WHAT THIS TASK INVOLVES ->
The line containing "Image resolution: width=700" and every line after it to the end of the records: set those down exactly, without any pictures.

Data extracted from a collection:
'''
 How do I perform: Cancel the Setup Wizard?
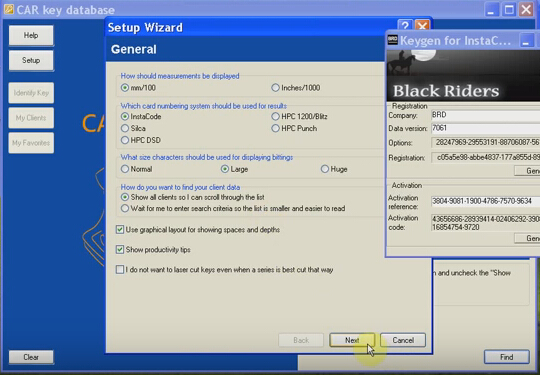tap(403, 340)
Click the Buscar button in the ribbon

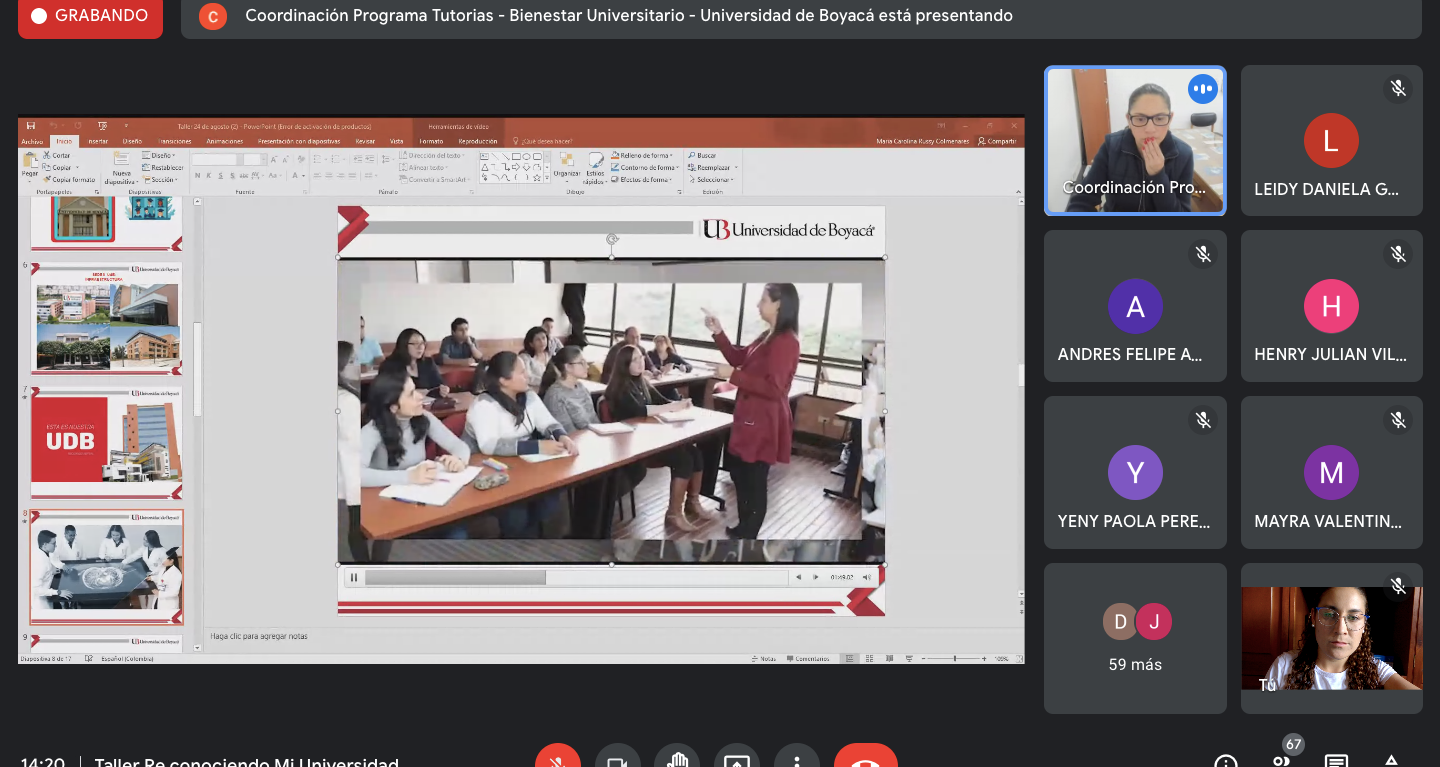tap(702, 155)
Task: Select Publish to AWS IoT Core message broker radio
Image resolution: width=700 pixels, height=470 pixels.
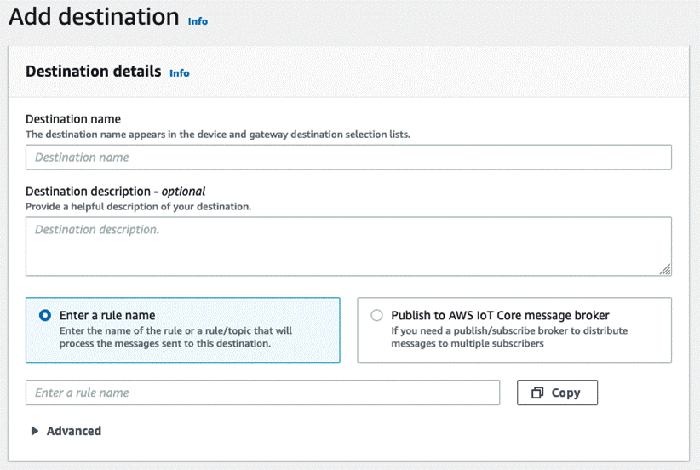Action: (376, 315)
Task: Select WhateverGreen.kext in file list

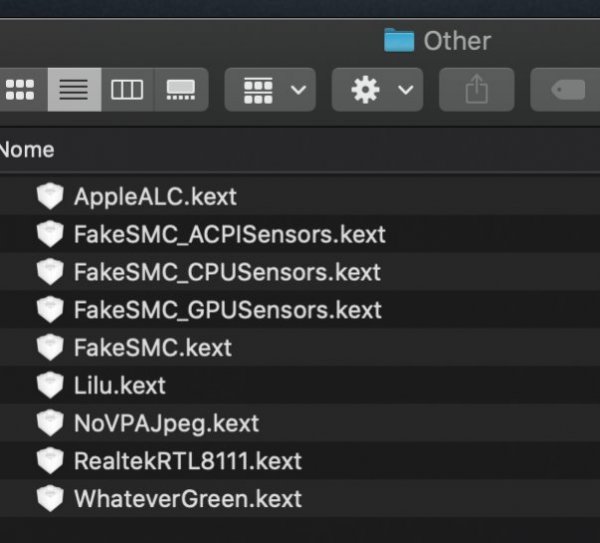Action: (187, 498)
'''
ANSWER ->
Image resolution: width=700 pixels, height=470 pixels.
Action: (376, 315)
Task: Select WhateverGreen.kext in file list

Action: (187, 498)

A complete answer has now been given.